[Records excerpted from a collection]
_____
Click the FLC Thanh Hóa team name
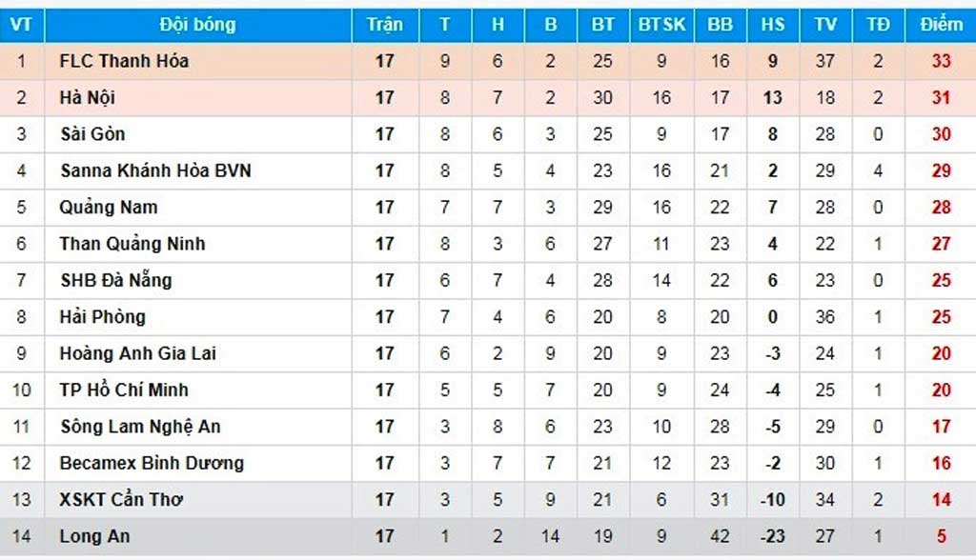The width and height of the screenshot is (976, 560). tap(124, 61)
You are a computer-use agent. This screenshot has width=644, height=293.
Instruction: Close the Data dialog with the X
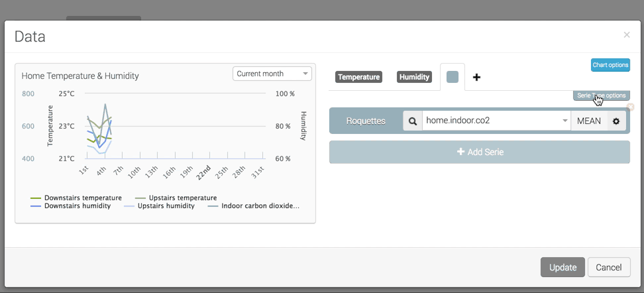[627, 35]
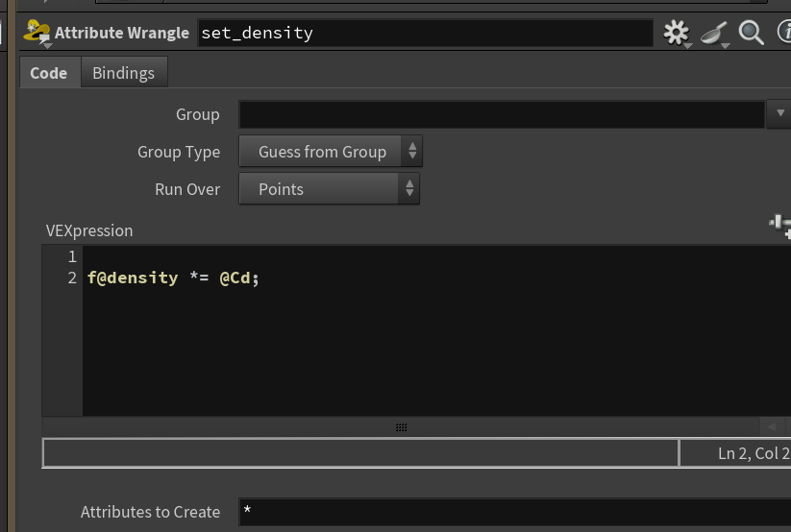Click inside the empty Group input field
Image resolution: width=791 pixels, height=532 pixels.
[x=502, y=114]
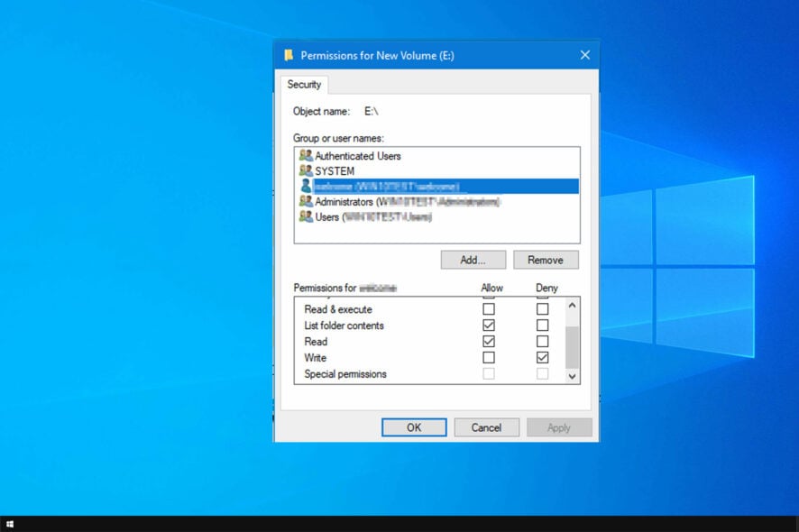Viewport: 799px width, 532px height.
Task: Click the Add button
Action: point(473,260)
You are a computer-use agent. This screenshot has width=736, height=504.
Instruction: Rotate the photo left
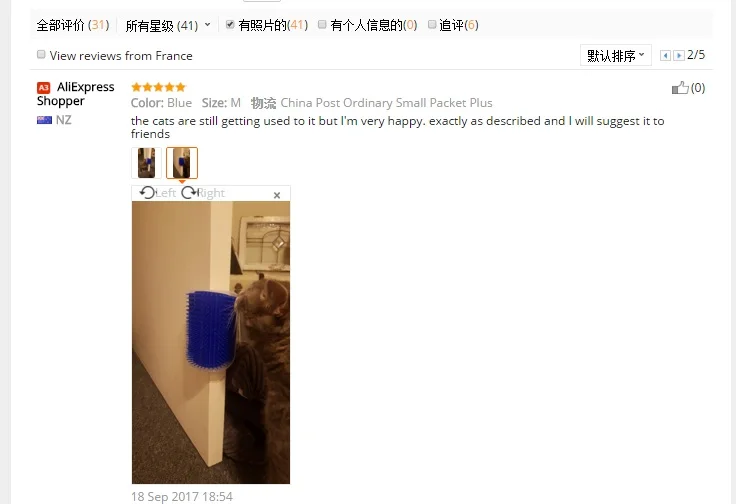click(x=158, y=193)
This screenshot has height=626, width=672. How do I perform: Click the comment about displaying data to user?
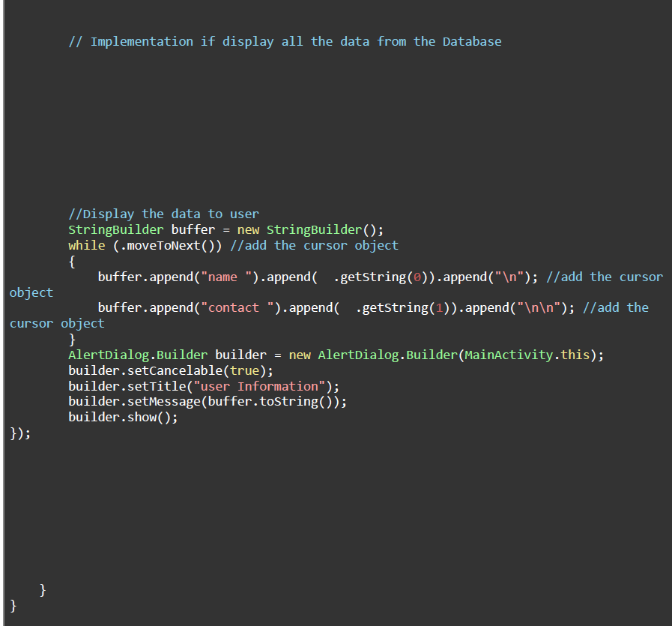click(x=163, y=214)
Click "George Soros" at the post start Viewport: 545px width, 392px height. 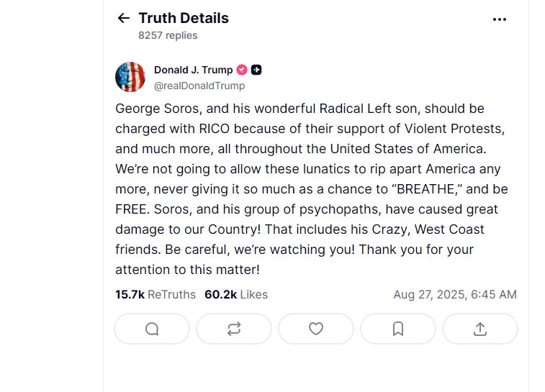point(150,109)
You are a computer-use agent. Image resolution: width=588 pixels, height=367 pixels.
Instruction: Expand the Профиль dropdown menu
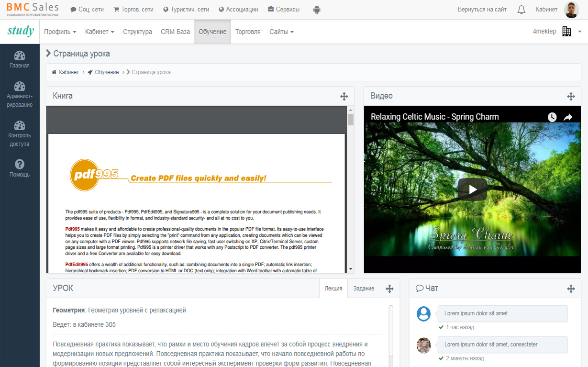[x=60, y=32]
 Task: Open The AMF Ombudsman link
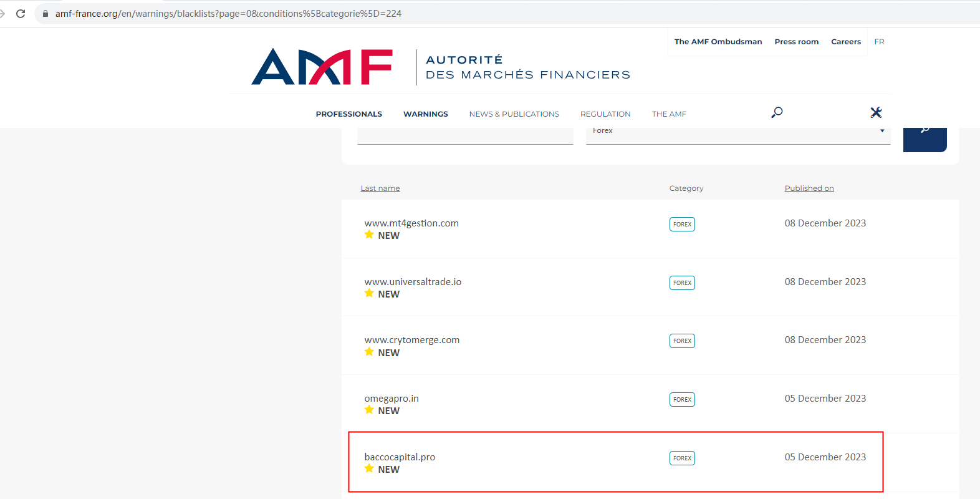pyautogui.click(x=718, y=42)
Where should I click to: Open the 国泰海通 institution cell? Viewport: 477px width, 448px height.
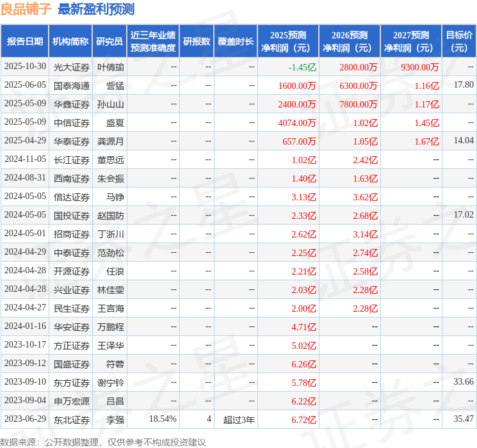[x=72, y=85]
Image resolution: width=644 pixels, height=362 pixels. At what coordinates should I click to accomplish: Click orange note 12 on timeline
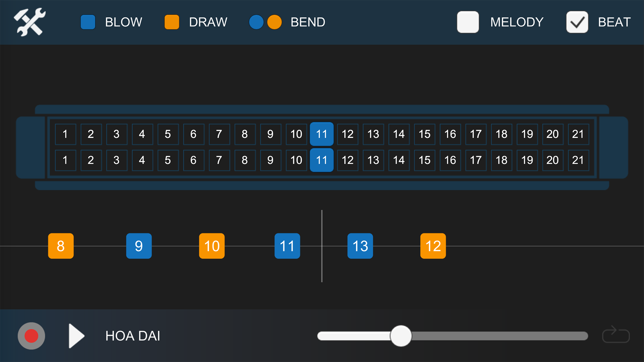433,246
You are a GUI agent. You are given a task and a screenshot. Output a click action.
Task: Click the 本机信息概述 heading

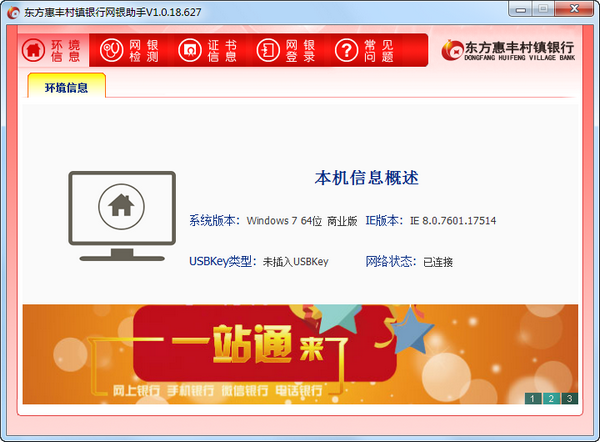click(366, 178)
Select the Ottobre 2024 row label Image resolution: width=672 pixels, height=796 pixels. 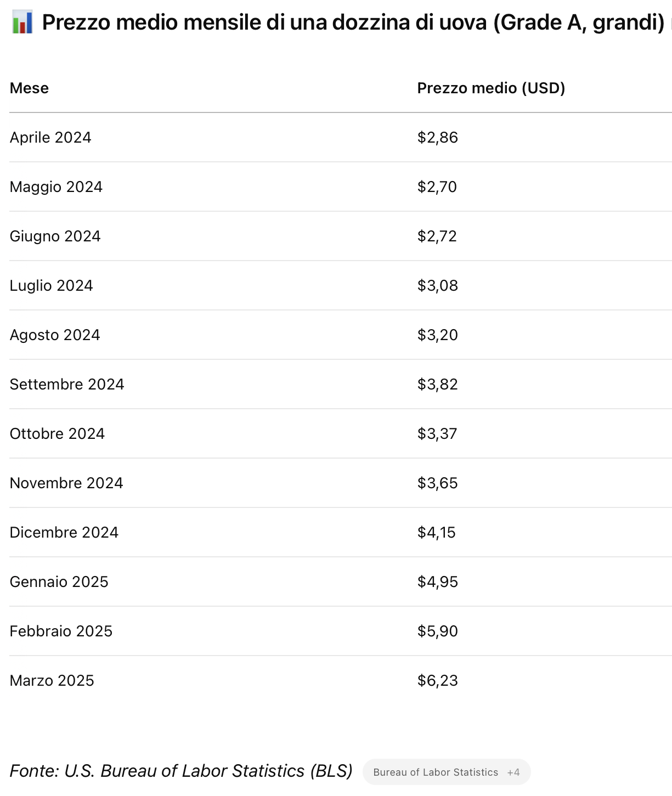click(57, 434)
_____
The answer is the lines above, word for word, from the first one through the one containing "has width=644, height=293."; it includes no pictures.

**Result of the exercise**
Click the FLC Thanh Hóa team name
The width and height of the screenshot is (976, 560). tap(124, 61)
You are a computer-use agent. This screenshot has width=644, height=293.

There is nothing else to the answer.